Sometimes, I wonder if anything I do in this life matters. I wonder if I’ll go on to change the world for the better, or worse. Even worse, nobody will remember my name, and my grave will be an empty place with faint remnants of flowers from the last time someone, if anyone, visited. I wonder if I’ll have someone to hold, to love, a shoulder to cry on, or if will I go through this life alone. Will I be buried with at least one person I love, or will I be alone in a rotting wooden casket?
I wonder about these things more than someone of my age should. I should be out with my friends whom I’ll probably lose touch with after high school is over. I should be making mistakes, choosing the wrong choice, living and learning. But no, I’m here, writing my heart out onto a school laptop, which can probably see everything as of this moment.
If they find this, they’ll probably send me to the school counselor. Again. Be yelled at by my parents. Again. Have them say that they want me to stay. Again. The cycle will repeat as needed, or until there are no counselors to talk to or parents to yell at me. When I’ll be free to do as I please, to do with my body, my life, as I please. I could end it now if I wanted, but I won’t, because word will spread, and people will get hurt.
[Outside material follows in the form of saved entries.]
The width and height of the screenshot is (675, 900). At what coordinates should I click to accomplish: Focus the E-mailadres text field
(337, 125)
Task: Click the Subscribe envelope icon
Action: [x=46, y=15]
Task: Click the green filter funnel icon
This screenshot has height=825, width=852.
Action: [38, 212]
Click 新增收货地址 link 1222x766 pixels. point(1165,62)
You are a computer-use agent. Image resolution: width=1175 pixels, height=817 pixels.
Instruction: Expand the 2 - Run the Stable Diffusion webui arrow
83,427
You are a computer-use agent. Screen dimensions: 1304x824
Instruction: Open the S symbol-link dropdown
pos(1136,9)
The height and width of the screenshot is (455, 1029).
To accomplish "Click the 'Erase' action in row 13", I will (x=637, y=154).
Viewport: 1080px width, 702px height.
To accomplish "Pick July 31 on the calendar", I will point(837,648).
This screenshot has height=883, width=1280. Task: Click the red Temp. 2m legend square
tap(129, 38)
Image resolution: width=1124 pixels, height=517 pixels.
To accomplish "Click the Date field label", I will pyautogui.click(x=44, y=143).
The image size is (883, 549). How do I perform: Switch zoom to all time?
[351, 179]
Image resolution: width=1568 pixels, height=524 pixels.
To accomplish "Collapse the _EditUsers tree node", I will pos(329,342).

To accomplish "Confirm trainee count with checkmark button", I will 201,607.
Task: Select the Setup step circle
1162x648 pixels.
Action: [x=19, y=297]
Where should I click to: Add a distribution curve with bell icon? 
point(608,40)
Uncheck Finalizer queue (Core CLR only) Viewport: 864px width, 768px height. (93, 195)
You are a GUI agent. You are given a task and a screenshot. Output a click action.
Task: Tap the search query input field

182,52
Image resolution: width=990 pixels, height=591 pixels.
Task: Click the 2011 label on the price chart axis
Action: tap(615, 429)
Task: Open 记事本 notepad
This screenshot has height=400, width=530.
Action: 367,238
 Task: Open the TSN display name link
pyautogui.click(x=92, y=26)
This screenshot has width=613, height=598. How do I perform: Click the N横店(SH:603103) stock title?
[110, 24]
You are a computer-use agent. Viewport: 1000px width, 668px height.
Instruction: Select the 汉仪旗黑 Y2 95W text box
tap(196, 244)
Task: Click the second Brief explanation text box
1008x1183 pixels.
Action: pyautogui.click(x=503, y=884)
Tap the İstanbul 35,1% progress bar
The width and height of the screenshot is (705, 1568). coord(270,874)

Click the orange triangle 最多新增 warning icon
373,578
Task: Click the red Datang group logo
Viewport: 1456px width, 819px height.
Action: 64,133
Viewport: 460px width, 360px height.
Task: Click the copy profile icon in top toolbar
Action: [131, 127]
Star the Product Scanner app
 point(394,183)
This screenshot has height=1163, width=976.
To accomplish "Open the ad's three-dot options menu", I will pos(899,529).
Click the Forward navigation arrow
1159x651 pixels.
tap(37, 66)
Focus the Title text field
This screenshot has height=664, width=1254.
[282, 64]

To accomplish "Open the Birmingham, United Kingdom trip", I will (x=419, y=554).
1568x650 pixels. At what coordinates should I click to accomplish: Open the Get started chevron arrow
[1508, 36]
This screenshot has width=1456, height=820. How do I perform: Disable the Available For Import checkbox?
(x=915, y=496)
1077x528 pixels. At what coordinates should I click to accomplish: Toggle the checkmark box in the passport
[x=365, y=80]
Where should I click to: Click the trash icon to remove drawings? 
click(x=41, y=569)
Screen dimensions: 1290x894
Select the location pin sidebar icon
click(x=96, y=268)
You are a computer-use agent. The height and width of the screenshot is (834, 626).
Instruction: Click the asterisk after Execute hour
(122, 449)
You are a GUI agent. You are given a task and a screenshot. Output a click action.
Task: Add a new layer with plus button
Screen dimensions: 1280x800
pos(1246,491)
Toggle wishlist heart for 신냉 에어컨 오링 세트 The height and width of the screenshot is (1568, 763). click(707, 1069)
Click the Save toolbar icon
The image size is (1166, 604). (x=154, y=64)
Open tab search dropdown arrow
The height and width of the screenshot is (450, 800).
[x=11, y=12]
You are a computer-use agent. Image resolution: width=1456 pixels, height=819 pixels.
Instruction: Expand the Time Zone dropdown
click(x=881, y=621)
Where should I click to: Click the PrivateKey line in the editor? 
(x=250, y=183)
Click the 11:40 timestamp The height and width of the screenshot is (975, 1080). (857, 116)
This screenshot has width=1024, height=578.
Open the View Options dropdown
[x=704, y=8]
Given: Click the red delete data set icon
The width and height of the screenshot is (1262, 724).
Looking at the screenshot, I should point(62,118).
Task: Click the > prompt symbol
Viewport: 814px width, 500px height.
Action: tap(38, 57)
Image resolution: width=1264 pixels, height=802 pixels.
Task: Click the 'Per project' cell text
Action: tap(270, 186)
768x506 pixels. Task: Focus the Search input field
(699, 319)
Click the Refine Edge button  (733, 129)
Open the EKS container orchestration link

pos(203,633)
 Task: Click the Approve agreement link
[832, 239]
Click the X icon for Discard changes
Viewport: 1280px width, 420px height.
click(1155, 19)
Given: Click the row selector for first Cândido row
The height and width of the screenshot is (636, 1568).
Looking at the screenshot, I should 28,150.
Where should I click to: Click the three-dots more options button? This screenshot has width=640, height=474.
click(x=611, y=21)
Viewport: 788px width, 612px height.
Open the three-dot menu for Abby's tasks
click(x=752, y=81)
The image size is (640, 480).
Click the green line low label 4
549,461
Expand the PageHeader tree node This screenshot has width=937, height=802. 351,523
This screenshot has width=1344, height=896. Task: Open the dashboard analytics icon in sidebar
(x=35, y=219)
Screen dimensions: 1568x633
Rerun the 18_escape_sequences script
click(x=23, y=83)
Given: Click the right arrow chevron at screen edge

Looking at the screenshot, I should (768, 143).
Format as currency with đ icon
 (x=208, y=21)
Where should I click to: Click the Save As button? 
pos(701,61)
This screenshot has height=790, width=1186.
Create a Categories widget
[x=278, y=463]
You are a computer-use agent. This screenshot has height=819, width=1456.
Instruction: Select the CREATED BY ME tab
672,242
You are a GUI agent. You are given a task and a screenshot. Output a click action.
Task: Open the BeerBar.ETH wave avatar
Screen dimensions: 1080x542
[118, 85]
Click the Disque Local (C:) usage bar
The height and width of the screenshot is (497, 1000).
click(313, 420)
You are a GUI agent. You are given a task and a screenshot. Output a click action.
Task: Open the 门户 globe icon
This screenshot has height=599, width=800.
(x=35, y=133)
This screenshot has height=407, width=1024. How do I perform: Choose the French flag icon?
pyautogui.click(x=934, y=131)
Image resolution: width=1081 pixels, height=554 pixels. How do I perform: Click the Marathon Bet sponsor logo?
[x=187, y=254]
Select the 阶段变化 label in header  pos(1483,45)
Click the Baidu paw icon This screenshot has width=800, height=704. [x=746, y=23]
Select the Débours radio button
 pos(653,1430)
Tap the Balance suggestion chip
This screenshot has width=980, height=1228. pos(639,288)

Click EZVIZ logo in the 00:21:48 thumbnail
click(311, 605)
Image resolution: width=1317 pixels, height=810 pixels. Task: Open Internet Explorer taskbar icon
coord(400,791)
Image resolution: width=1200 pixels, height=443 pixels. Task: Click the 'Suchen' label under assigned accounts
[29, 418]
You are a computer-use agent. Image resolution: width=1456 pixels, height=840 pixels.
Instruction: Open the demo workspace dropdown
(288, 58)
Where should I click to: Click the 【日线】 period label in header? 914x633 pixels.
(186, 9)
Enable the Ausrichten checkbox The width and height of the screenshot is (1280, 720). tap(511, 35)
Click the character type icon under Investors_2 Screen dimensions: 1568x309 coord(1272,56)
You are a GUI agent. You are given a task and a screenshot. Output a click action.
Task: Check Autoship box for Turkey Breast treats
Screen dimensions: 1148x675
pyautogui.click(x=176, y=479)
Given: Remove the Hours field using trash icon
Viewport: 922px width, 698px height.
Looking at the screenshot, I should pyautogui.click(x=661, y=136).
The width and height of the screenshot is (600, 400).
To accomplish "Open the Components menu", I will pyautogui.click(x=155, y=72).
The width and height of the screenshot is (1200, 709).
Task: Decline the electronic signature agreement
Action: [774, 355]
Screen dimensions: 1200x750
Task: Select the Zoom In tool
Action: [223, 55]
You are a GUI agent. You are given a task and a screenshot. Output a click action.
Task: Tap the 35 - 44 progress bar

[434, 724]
And I don’t want that, now do I?
But what if I want some people to feel hurt? What if that hurt touches them, pushes them, breaks them, and inspires them? What if people take action, inflict justice, and run red with retaliation? I want them to take it out on not one specific target, but the whole world. I want them to chew the world up and spit it out, just like the world did to them when they were my age. I want a feeling of peace, knowing that wrongs have been righted, and burdens are no more.
But they won’t. I know they won’t. People never seem to notice or care, until there’s nothing they can do. And then they’ll sweep it all under the carpet, hide it. But the dirt under the carpet is still there, and it stays as long as someone doesn’t clean it up. It stays with them, like sandbags around their neck. Sure it’ll be a mess to clean up, but cutting the sandbags open and feeling relief is better than carrying all that weight on their neck.
I did not expect to write a whole essay on how I felt, but it makes me feel better. It’s strange because reading this could cause sorrow in others, but writing it feels good.